On a écouté : Bon Iver, Bon Iver
Bon Iver est un sujet sensible chez moi. J’aime, voire j’idolâtre ce barbu américain qui m’a tant faire pleurer avec son premier album For Emma, For Year Ago. J’écoutais, et écoute toujours en boucle les chansons qui en sont issues, avec toujours la même passion, et la même pointe d’émotion sans jamais me lasser. Des écoutes successives, encore et encore qui virent presque à la paranoïa obsessionnelle. De l’eau est passée sous les ponts, et des rivières ont coulé. Voilà qu’on annonce un nouvel album de Justin Vernon, porté par un premier titre : “Calgary”. Évidemment, on est une nouvelle fois bouleversé, et on se dit que l’album dont il est issu ne peut être que grandiose.
Le fait est qu’à la première écoute on est vraiment bouleversé. Dans quel sens, là est la question. Maître Vernon a pris des risques et s’est éloigné de l’intimiste Emma, et de son émotion brute. Les arrangements sont plus riches, et étoffés, des cuivres et d’autres cordes ont fait leur apparitions afin d’apporter un plus (pas nécessaires) aux mélodies anciennement composées à la sèche guitare. A la première écoute, je me suis surpris à penser « j’aime pas. C’est vraiment bizarre ». Et puis, le choc de la première écoute passée, je me suis re-penchée sur la question en me disant : « il ne pouvait pas nous faire deux fois la même chose ». Non, bien sûr que non. Justin Vernon pour son deuxième effort devait se réinventer, et pour les fans de l’homme, on le savait, il n’est pas qu’un folkeux à l’émotivité exacerbée pleurant seulement une relation amoureuse qui a touché à sa fin. On se rappelle bien sûr de ses errances avec Volcano Choir ou encore Gayngs. Une fois ces projets remémorés, j’ai réalisé que non, en fait ce nouvel effort n’est pas si surprenant.
Expérimentations sonores
A l’instar de Sufjan Stevens, Justin Vernon a décidé d’aller plus loin dans les expérimentations. On ne comparera pas les deux, mais j’avoue quand même avoir fait le parallèle. Pour la recherche sonore, la prise de risque et les mélodies alambiquées et compliquées parfois.
Mais, les bases folk demeurent évidemment.
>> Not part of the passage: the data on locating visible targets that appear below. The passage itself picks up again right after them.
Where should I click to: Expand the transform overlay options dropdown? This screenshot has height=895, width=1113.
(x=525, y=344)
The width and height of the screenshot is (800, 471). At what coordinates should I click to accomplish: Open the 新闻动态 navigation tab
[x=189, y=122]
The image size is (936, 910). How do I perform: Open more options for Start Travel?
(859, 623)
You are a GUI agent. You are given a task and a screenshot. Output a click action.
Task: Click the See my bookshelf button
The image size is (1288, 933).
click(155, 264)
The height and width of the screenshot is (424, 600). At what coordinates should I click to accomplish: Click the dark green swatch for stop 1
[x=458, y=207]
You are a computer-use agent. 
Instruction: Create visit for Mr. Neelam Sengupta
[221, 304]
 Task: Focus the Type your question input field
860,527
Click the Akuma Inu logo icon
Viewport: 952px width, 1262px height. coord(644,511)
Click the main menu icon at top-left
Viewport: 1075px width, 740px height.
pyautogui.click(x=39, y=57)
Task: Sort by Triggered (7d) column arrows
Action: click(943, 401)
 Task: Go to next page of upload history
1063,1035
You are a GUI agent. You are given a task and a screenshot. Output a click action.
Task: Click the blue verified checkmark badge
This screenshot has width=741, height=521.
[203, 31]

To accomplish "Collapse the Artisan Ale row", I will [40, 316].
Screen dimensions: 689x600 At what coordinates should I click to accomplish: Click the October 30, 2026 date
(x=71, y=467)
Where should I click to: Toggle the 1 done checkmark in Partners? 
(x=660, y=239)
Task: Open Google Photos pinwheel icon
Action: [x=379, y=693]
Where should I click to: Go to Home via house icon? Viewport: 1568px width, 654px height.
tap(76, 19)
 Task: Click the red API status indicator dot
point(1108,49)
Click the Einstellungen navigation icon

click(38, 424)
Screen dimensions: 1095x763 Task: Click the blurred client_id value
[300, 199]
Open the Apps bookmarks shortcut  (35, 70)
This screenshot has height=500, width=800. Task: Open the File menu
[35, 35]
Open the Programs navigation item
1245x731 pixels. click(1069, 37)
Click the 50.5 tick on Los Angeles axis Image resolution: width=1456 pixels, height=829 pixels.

Le garçon cependant n’hésite pas à mélanger les cartes, lorgner du côté bluesy/soul ou même de l’électro (comme dans l’étrange “Hinnom, TX”). La marque du barbu reste là : reverbe, voix haut-perchée, et cette atmosphère toujours calfeutrée maintes fois imitée par ses pairs, avec plus ou moins de succès.
Certains titres sont bouleversants (“Holocene”, “Michicant”, “Wash”), mais il y a tout de même un raté qui empêche cet album d’être absolument parfait comme a pu l’être Emma : le titre “Beth/Rest” qui ferme l’album. Là, on se dit que Justin a justement été trop loin dans les expérimentations, et s’est lamentablement planté. Trop clinquant. Trop de synthé. Trop eigthies. Il s’apparente à la bande-son d’un vieux téléfilm que nos parents pouvaient regarder. Fausse note dans la discographie qu’on lui pardonne volontiers tant le reste est magique. Étrange. Pas mauvais. Grandiose. J’aime. Je ne sais pas. Alambiquée… Oui, je crois que je l’aime. Un peu cet album. Beaucoup. En fait.
Beggars/ 4AD. Sortie le 20 juin. En concert au Trianon le 29 octobre.